Taenarias etiam fauces, alta ostia Ditis,
et caligantem nigra formidine lucum
ingressus, manisque adiit regemque tremendum
nesciaque humanis precibus mansuescere corda.
at cantu commotae Erebi de sedibus imis
umbrae ibant tenues simulacraque luce carentum,
quam multa in foliis auium se milia condunt,
uesper ubi aut hibernus agit de montibus imber,
matres atque uiri defunctaque corpora uita
magnanimum heroum, pueri innuptaeque puellae,
impositique rogis iuuenes ante ora parentum,
quos circum limus niger et deformis harundo
Cocyti tardaque palus inamabilis unda
alligat et nouies Styx interfusa coercet.
quin ipsae stupuere domus atque intima Leti
Tartara caeruleosque implexae crinibus anguis
Eumenides, tenuitque inhians tria Cerberus ora,
atque Ixionii uento rota constitit orbis.
iamque pedem referens casus euaserat omnis,
redditaque Eurydice superas ueniebat ad auras
pone sequens (namque hanc dederat Proserpina legem),
cum subita incautum dementia cepit amantem,
ignoscenda quidem, scirent si ignoscere manes:
restitit, Eurydicenque suam iam luce sub ipsa
immemor heu! uictusque animi respexit. ibi omnis
effusus labor atque immitis rupta tyranni
foedera, terque fragor stagnist auditus Auerni.
illa "quis et me" inquit "miseram et te perdidit, Orpheu,
quis tantus furor? en iterum crudelia retro
fata uocant, conditque natantia lumina somnus.
iamque uale: feror ingenti circumdata nocte
inualidasque tibi tendens, heu non tua, palmas."
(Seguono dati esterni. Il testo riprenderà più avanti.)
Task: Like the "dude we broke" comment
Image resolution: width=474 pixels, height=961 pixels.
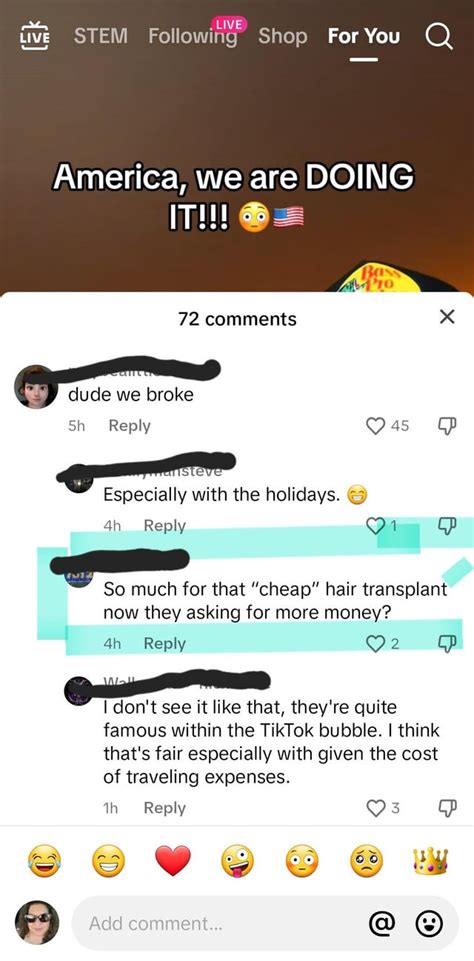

dixit et ex oculis subito, ceu fumus in auras
commixtus tenuis, fugit diuersa, neque illum
prensantem nequiquam umbras et multa uolentem
dicere praeterea uidit; nec portitor Orci
amplius obiectam passus transire paludem.
quid faceret? quo se rapta bis coniuge ferret?
quo fletu manis, quae numina uoce moueret?
illa quidem Stygia nabat iam frigida cumba.
Eccovi la traduzione un po' libera...
Correndo affannata lungo un fiume,
Euridice, destinata a morire,
per sfuggirti, non vide un immane serpente
che abitava le altre rive nell'erba.
E il coro delle ninfe sue compagne
riempì di lamenti i monti più alti;
piansero le cime del Ròdope,
gli alti Pangei,
la terra martia di Reso,
piansero i Geti, l'Ebro, l'attica Oritía.
E Orfeo, cercando nella cava testuggine(=cetra) conforto
all'amore perduto,
cantava a se stesso di te, o dolce sposa,
cantava di te all'alba, cantava di te al tramonto.
Poi, entrò nelle gole del Tènaro,
il varco profondo di Dite,
e nel bosco offuscato dalla nera paura
si avvicinò ai Mani e al loro re tremendo,
incapaci di mettere in pace i cuori con le umane preghiere.
Ma le tenui ombre commosse
giungevano dalle profonde sedi dell'Erebo,
simulacri privati della luce,
come le molte migliaia di uccelli si nascondono tra le foglie
quando la sera o la pioggia invernale li allontana dai monti,
madri, uomini, e corpi privi di vita,
di eroi generosi,
e bambini, fanciulle non maritate
e giovani arsi sul rogo
davanti agli sguardi dei genitori:
ora li lega il Cocito, l'inamabile palude dall'oda lenta
e lo Stiage li circonda aggirandoli nove volte.
Sino al cuore del Tartaro,
alle dimore della morte,
sino alle Eumenidi
dai capelli intrecciati con cerulee serpi
dilagò lo stupore;
muto con le tre bocche spalancate
rimase Cerbero
e insieme al vento si arrestò la ruota di Issione.
E già Orfeo ritenendo il piede aveva evitato ogni pericolo,
e la rinata Euridice giungeva alle auree superne,
seguendolo alle spalle ( infatti Proserpina aveva posto tale regola),
quando un'improvvisa follia prese l'incauto amante,
senza dubbio da perdonare, solo se i mani sapessero perdonare:
si fermò, e già sotto quella luce, vinto nell'animo -ahimè misero-,
si voltò a vedere la sua Euridice.
Lì andò perso ogni sforzo e rotti i patti del crudele tiranno
per tre volte si sentì un fragore negli stagni dell'Averno.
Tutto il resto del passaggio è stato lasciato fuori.